Results in S3 folder

Wrapping up

In this article we’ve looked at everything needed to be able to export datasets from Einstein Analytics to Amazon S3.  We started with prepping credentials and a bucket in Amazon and then turning on features, setting up connections and building a data recipe in Salesforce.  This is a great addition to the data transformation capabilities of Einstein Analytics.  

Use cases at Halosight

At Halosight we’ve already put this feature to use.  Halosight is an augmented analytics solution that analyzes unstructured data stored in Salesforce and surfaces insights gained from our Natural Language Processing pipeline in Einstein Analytics.  For example, if you wanted Halosight to analyze your cases, we would do the following:

  1. Look at all the unstructured data attached to your cases in Salesforce (case comments, chatter, notes, descriptions, email, LiveChat transcripts).  
  2. Extract useful insights from that data (Entity mentions and attributes; Events including the who, what when, where and why of the event; Sentiment; and HaloIQ scores).  
  3. Combine these insights with your case structured data (Case Origin, Case Reason, Status) and present the findings in Einstein Analytics.  

We call this final set of data HaloData™ (HaloData™ = Structured Data + Insights from Unstructured Data).  Several of our beta customers have asked us to also make HaloData™ available to load into their data warehouse.  This new feature in Einstein Analytics allows us to do this without having to do any extra engineering work.

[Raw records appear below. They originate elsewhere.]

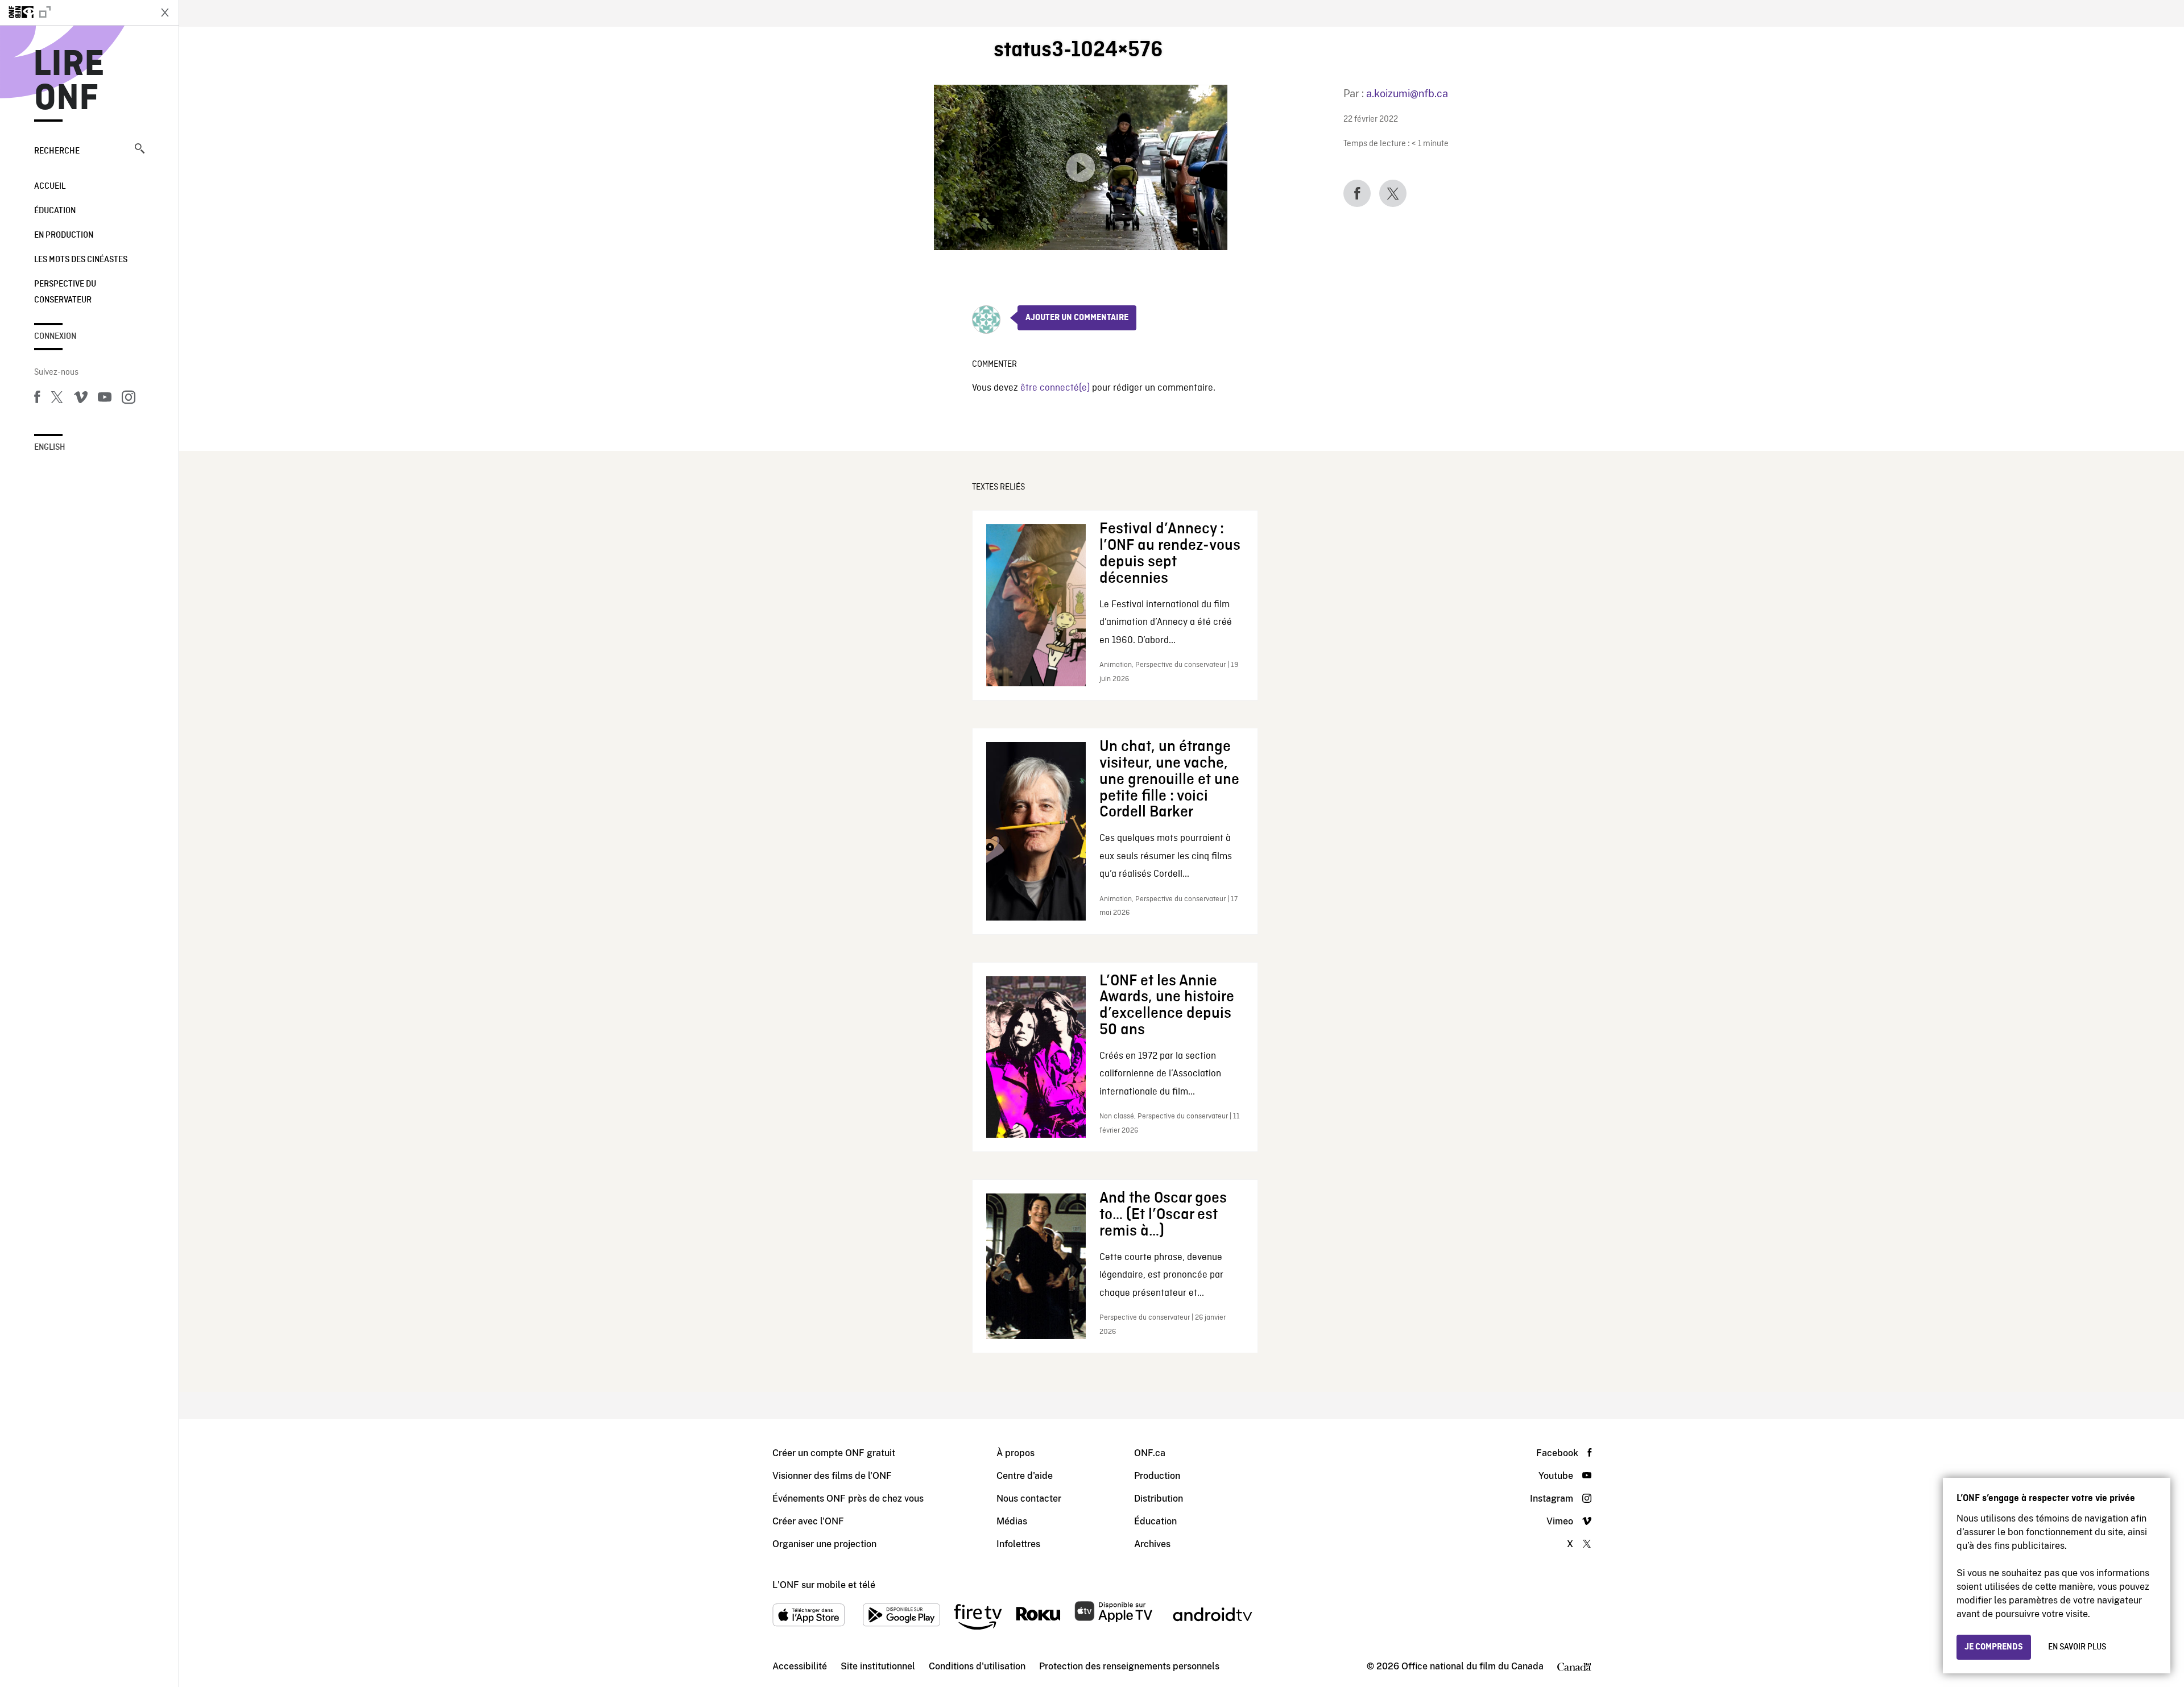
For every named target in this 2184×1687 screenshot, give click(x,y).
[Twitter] (57, 399)
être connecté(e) (1055, 388)
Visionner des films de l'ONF (832, 1475)
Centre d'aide (1024, 1475)
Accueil (49, 186)
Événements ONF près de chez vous (848, 1498)
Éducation (55, 210)
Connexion (55, 336)
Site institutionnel (878, 1666)
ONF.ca (1149, 1453)
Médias (1011, 1521)
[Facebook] (37, 399)
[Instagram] (128, 399)
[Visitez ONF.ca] (75, 12)
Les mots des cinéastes (80, 259)
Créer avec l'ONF (808, 1521)
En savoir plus (2077, 1647)
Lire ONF (69, 82)
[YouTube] (104, 399)
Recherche (57, 151)
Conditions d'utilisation (977, 1666)
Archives (1152, 1544)
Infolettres (1018, 1544)
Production (1157, 1475)
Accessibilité (799, 1666)
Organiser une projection (824, 1544)
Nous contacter (1028, 1498)
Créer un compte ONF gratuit (833, 1453)
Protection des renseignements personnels (1129, 1666)
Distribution (1158, 1498)
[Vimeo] (81, 399)
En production (63, 235)
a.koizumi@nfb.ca (1407, 94)
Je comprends (1993, 1647)
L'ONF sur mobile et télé (823, 1585)
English (49, 447)
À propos (1015, 1453)
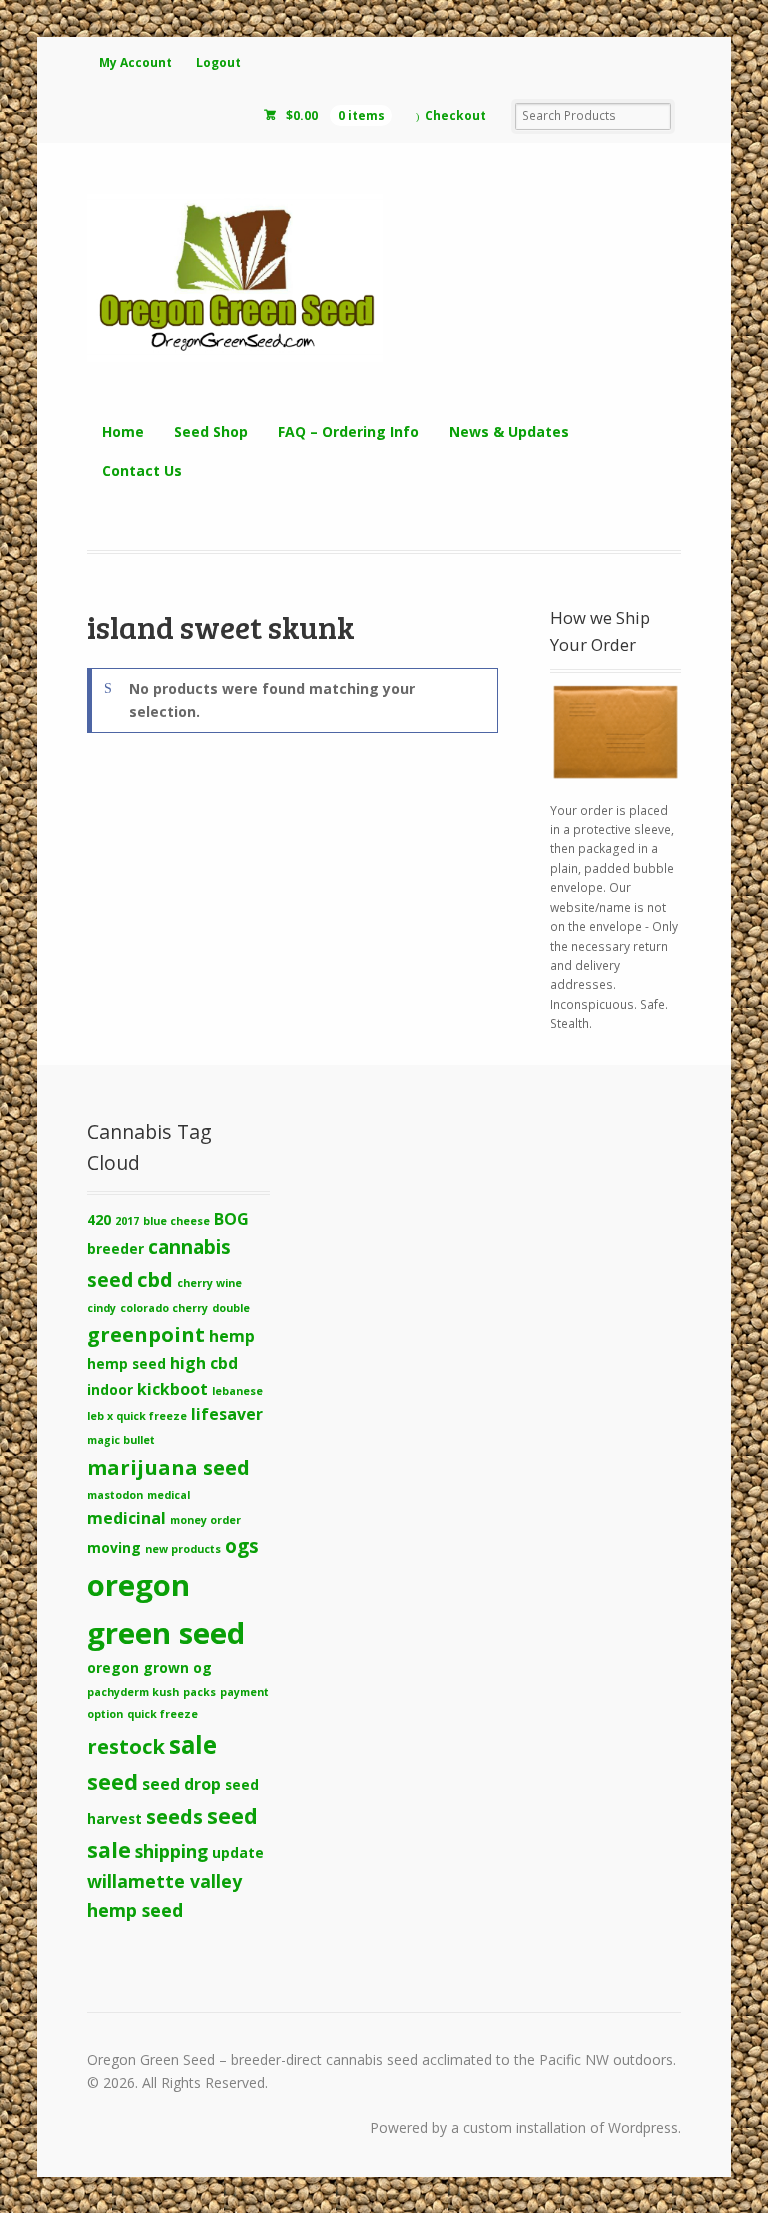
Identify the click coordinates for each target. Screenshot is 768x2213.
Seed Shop (211, 431)
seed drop (181, 1784)
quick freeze (162, 1714)
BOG (231, 1219)
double (231, 1308)
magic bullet (121, 1440)
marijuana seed (168, 1467)
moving (114, 1547)
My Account (135, 62)
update (238, 1852)
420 (99, 1219)
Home (123, 431)
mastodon (115, 1495)
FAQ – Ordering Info (348, 431)
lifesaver (227, 1414)
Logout (218, 62)
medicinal (126, 1518)
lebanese (237, 1391)
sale (193, 1744)
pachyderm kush (133, 1692)
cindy (101, 1308)
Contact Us (142, 470)
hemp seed (126, 1363)
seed (112, 1781)
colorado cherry (164, 1308)
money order (205, 1520)
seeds (174, 1816)
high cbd (204, 1363)
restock (126, 1746)
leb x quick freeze (137, 1416)
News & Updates (509, 431)
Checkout (455, 115)
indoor (110, 1389)
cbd (155, 1279)
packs (199, 1692)
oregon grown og (149, 1667)
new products (183, 1549)
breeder (115, 1248)
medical (168, 1495)
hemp (232, 1336)
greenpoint (146, 1334)
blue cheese (176, 1221)
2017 (127, 1221)
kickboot (172, 1389)
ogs (242, 1546)
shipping (171, 1851)
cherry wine (209, 1283)
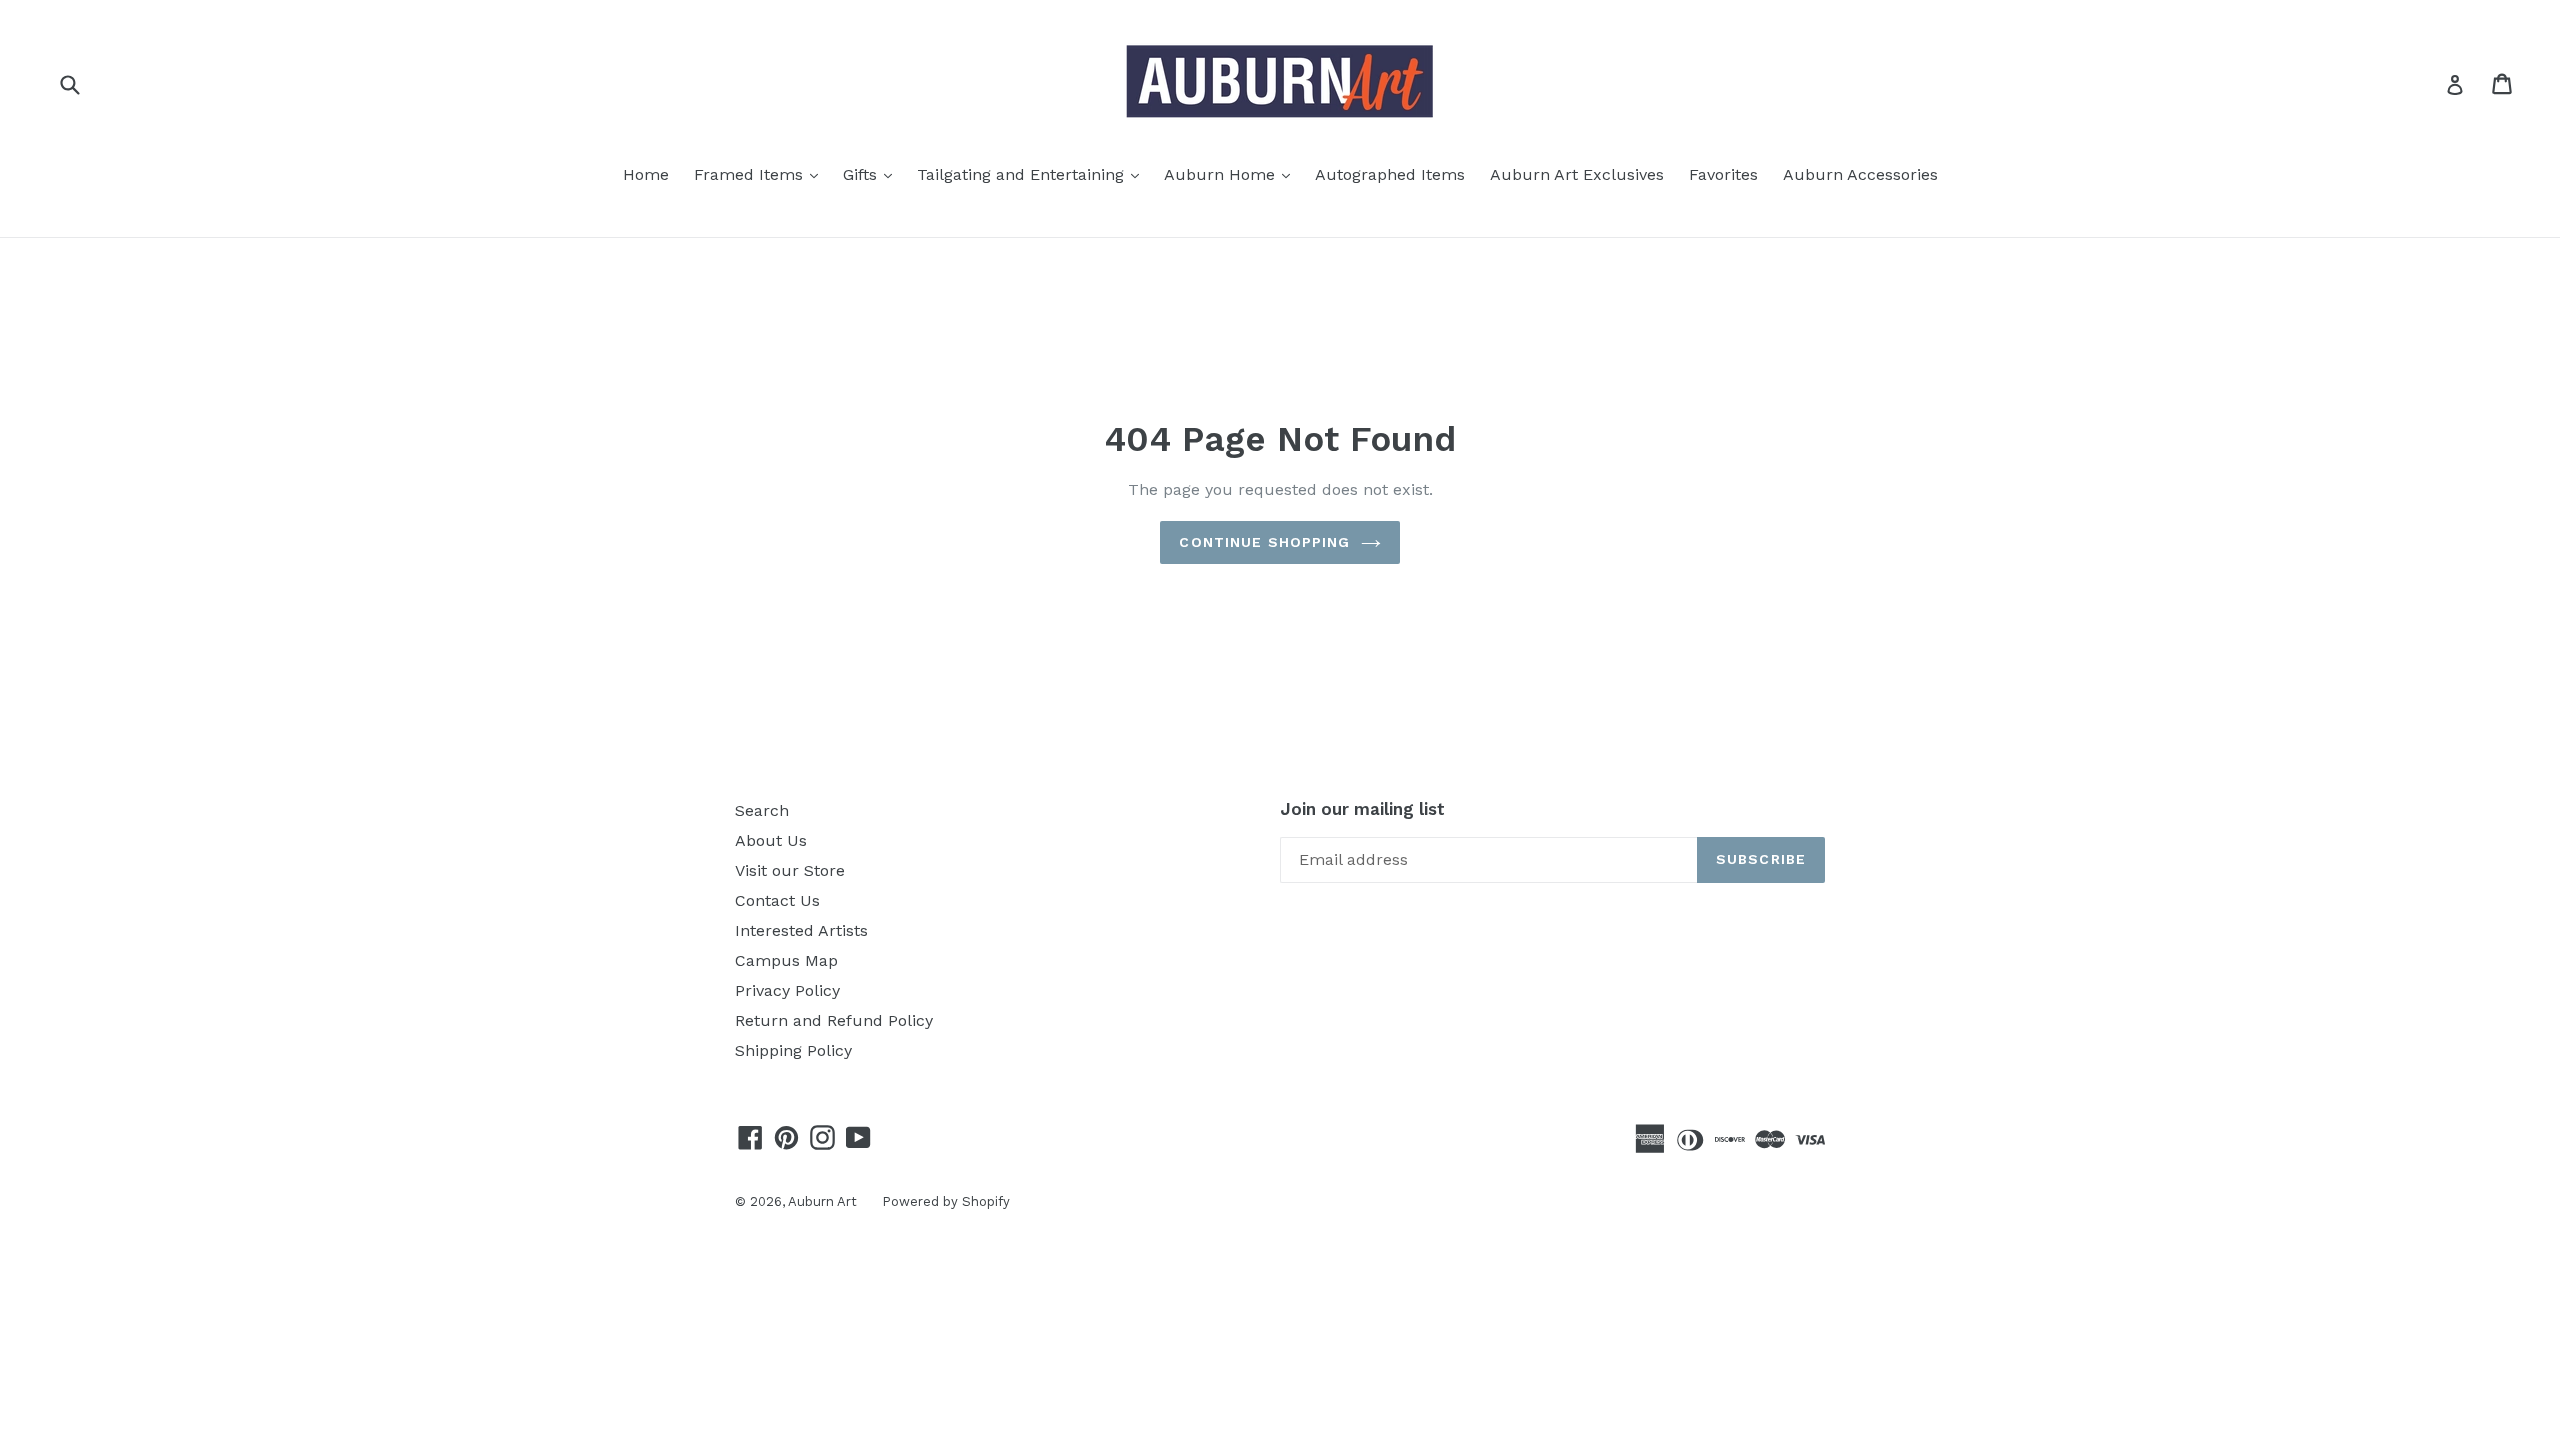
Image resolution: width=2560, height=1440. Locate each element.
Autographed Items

One of the many benefits of building our application on the Salesforce platform!

Beta “issues”

I put the word “issues” in quotes because export to S3 and the data prep are both still in beta.  I was able to successfully use these features, but I did run into a couple of things that would be nice to get fixed or enhanced before these features becomes generally available.

  1. Region field on the connector setup page.  At a minimum some documentation needs to be provided on the allowed region names.
  2. Support for synced Salesforce objects.  The data prep UI will let you select a synced Salesforce object as the data source in the recipe, but the recipe always errored out for me when I did this.
  3. Improved UI for the object name field on the output connector.  The first time I used this, I was sure that it was broken because the field was disabled while it was retrieving folder names from S3.  I didn’t notice when the field did enable itself after a moment.  To be clear, everything works here and once I knew what was happening, I had no trouble using this.  I just think it could be clearer to the end user.  
  4. An option to put column names in a header line in the CSV.  The generated CSV does not contain column names.  If you want to know the column names, you can look them up in the JSON that got generated.  However, that isn’t very useful unless you plan on loading this data right back into Einstein Analytics.